CV-B5作为柯萨奇病毒B组的成员,属单股正链RNA病毒,RNA病毒会因为缺乏聚合酶修正功能而易引起基因突变,具有高进化率特点[16]。在编码结构蛋白的P1区域,尤其是编码主要中和抗原位点的VP1区,氨基酸序列较为保守,进化方式主要是点突变[17]。从进化分析结果看,与CV-B5原型株Faulkner的全基因组核苷酸序列同源性为78.9%,氨基酸序列同源性为76%;与CV-B5原型株Faulkner的VP1氨基酸序列相比,辽宁分离株共有11处发生替换。与VP1区相比,全基因组的同源性相对较低,这可能与肠道病毒的重组事件通常发生在非结构性编码区有关。与原型株相比,辽宁分离株在VP1区发生的替换中,7、91、125、132、268和273这六处和天津市2014年至2016年流行株的替换位置和替换序列一致[18]。VP1区因其与抗原性密切相关,这段区域发生氨基酸替换极有可能影响蛋白质空间构象,导致毒力变化[19],这也是造成病毒暴发和流行的主要原因。据报道,19、156、180、276四处氨基酸变异位点还是区分基因型C型和D型的特征性位点[20],本次分离株在这四个位点均发生了变异,这与本研究基因分型结果相互吻合、相互印证。

依据肠道病毒和CV-B5的分型标准,本研究将CV-B5流行株划分为A～D四个基因型。C 基因型是我国主要优势基因型[19],以中国大陆2008年至2015年的主要优势流行基因型为主,此外还包括两株日本流行株(2011年、2015年)和一株2015年美国流行株。D基因型国内以2015年以后的流行株为主,本次辽宁分离株属于D基因型,与2018年山东一分离株同源性最高,推测是由于人口流动造成的毒株跨地区传播事件。而与我国其他地区分离的CV-B5毒株核苷酸和氨基酸序列存在一定差异,提示随着时间的推移,CV-B5毒株已经发生一定程度的变异。

病毒进化有多种进化方式,基因重组是一个重要途径,基因重组所形成的病毒的遗传变异,远比单纯由突变造成的变异所引起的变化更大[21]。
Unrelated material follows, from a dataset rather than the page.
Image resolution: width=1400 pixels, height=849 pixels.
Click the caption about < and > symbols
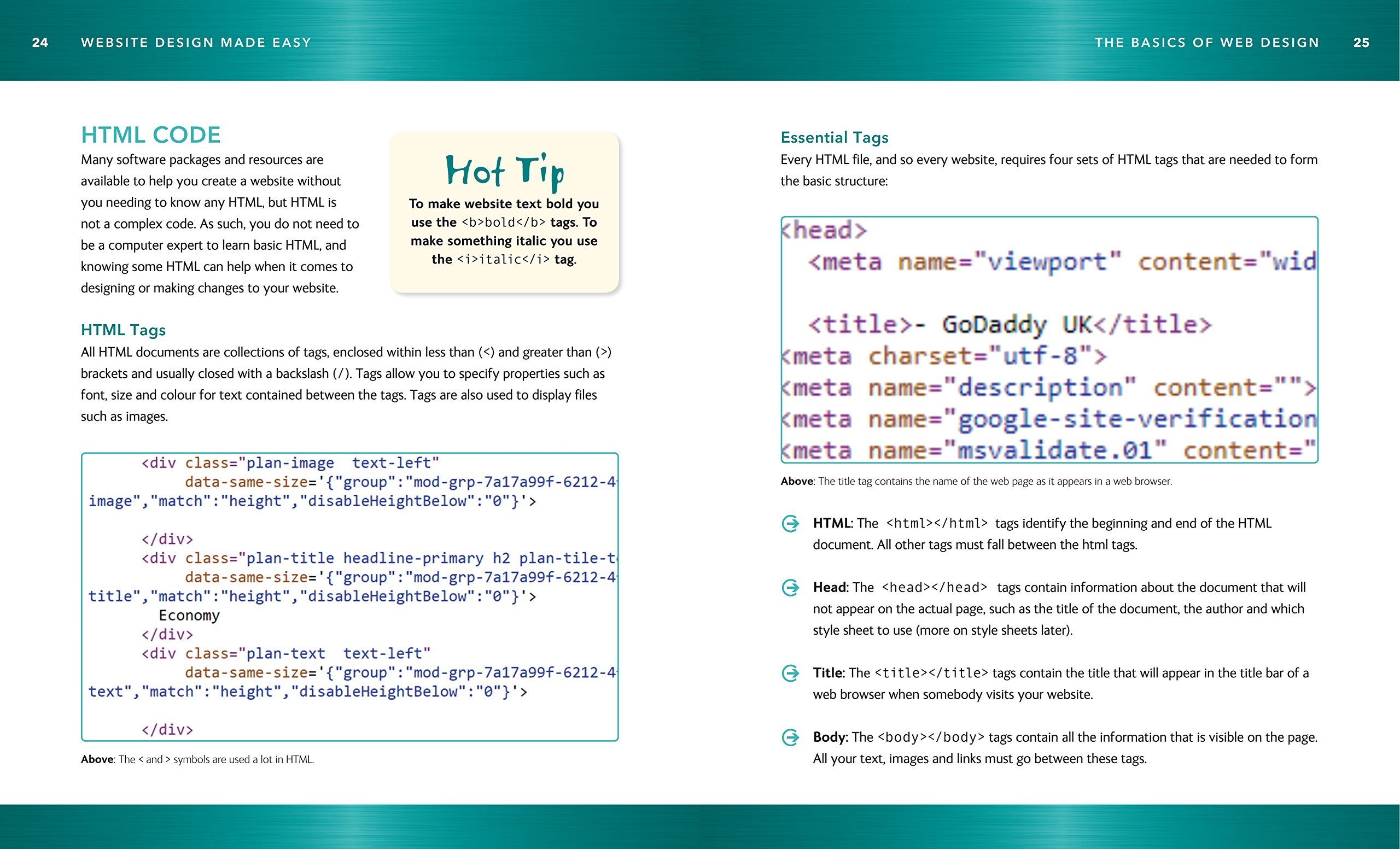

基因重组事件频繁发生于肠道病毒的非结构蛋白编码区,如云南分离株 A210在 3D区与CV-B3发生重组,河南分离株19CSF与吉林分离株CC10在2C区与CV-B3发生重组,河南分离株在P3区与CV-B4发生重组[21-25]。本研究通过RDP4重组分析,获得可能产生的重组信息,再采用SimPlot3.5.1软件进行相似性分析,对潜在重组信号的可靠性检验加以验证。结果表明,辽宁分离株在6 157～6 719 bp位点与AY875692 CV-B5/CSF/KOR/2000发生重组。基于CV-B5基因组结构分析,此段重组位于P3的3D区,属于非结构编码区,与以往报道的引发HFMD的CV-B5毒株重组位置一致[25-26]。结合国内关于CV-B5重组的研究[27-30]可以看出,重组事件的发生在国内CV-B5分离株中是一种常见现象。病毒的进化会导致毒力改变、传播力增强、组织亲嗜性改变,重组毒株可能会使原来一些非致病或低致病病原体变为高致病性病原体,造成疾病的传播,增加疾病负担。

辽宁省历年手足口病病原监测情况结果表明,非EV-71、非CA-16的其他肠道病毒的检出持续上升。加大CV-B5的监测力度,开展全基因组测序和分析,有助于了解肠道病毒的基因特征和进化规律,为手足口相关疾病的防控提供参考。